Extrait:
Please note that the following document, although believed to be correct at the time of issue, may not represent the current position of the CRA.
Prenez note que ce document, bien qu'exact au moment émis, peut ne pas représenter la position actuelle de l'ARC.
Principales Questions: (1) Est-ce qu'un contribuable peut utiliser la méthode d'exercice mentionnée au paragraphe 8 du IT-95R pour déterminer ses pertes sur change étranger relatives à des contrats de change acquis afin de couvrir les opérations courantes de l'entreprise? (2) Dans l'affirmative, est-ce que cette perte sur change non matérialisée sera déductible compte tenu de l'alinéa 18(1)e)?
Position Adoptée: (1) Oui, dans la mesure où cette méthode est conforme aux PCGR et qu'il s'agit d'opérations afférentes au revenu. (2) La perte sur change non matérialisée déterminée conformément à la méthode d'exercice mentionnée au paragraphe 8 du IT-95R sera déductible dans la mesure où il s'agit d'une dépense "engagée" au sens de 18(1)a) et qu'il ne s'agit pas d'un montant au titre d'une éventualité au sens de 18(1)e).
Raisons: (1) Bulletins d'interprétation IT-95R et IT-346R et opinions de Finance XXXXXXXXXX . (2) Jurisprudence et positions antérieures.
XXXXXXXXXX 2003-002889
Éric Allard-Pouliot
Le 28 janvier 2004
Monsieur,
Objet: Demande d'interprétation technique : Perte sur change étranger relative à des contrats de change
La présente fait suite à votre lettre du 7 juillet 2003 concernant le sujet mentionné en titre. Plus particulièrement, vous avez requis notre opinion relativement à la méthode pouvant être utilisée pour déterminer de telles pertes lors d'opérations afférentes au revenu et la déductibilité de telles pertes en vertu de la Loi de l'impôt sur le revenu (la " Loi ").

Données fournies:
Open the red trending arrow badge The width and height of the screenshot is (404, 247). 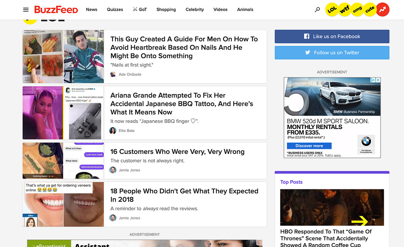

Énoncé du problème:
Recopiez l'extrait sur les pertes de change dans son intégralité, sans en modifier un seul caractère.

Résultat obtenu:
Please note that the following document, although believed to be correct at the time of issue, may not represent the current position of the CRA.
Prenez note que ce document, bien qu'exact au moment émis, peut ne pas représenter la position actuelle de l'ARC.
Principales Questions: (1) Est-ce qu'un contribuable peut utiliser la méthode d'exercice mentionnée au paragraphe 8 du IT-95R pour déterminer ses pertes sur change étranger relatives à des contrats de change acquis afin de couvrir les opérations courantes de l'entreprise? (2) Dans l'affirmative, est-ce que cette perte sur change non matérialisée sera déductible compte tenu de l'alinéa 18(1)e)?
Position Adoptée: (1) Oui, dans la mesure où cette méthode est conforme aux PCGR et qu'il s'agit d'opérations afférentes au revenu. (2) La perte sur change non matérialisée déterminée conformément à la méthode d'exercice mentionnée au paragraphe 8 du IT-95R sera déductible dans la mesure où il s'agit d'une dépense "engagée" au sens de 18(1)a) et qu'il ne s'agit pas d'un montant au titre d'une éventualité au sens de 18(1)e).
Raisons: (1) Bulletins d'interprétation IT-95R et IT-346R et opinions de Finance XXXXXXXXXX . (2) Jurisprudence et positions antérieures.
XXXXXXXXXX 2003-002889
Éric Allard-Pouliot
Le 28 janvier 2004
Monsieur,
Objet: Demande d'interprétation technique : Perte sur change étranger relative à des contrats de change
La présente fait suite à votre lettre du 7 juillet 2003 concernant le sujet mentionné en titre. Plus particulièrement, vous avez requis notre opinion relativement à la méthode pouvant être utilisée pour déterminer de telles pertes lors d'opérations afférentes au revenu et la déductibilité de telles pertes en vertu de la Loi de l'impôt sur le revenu (la " Loi ").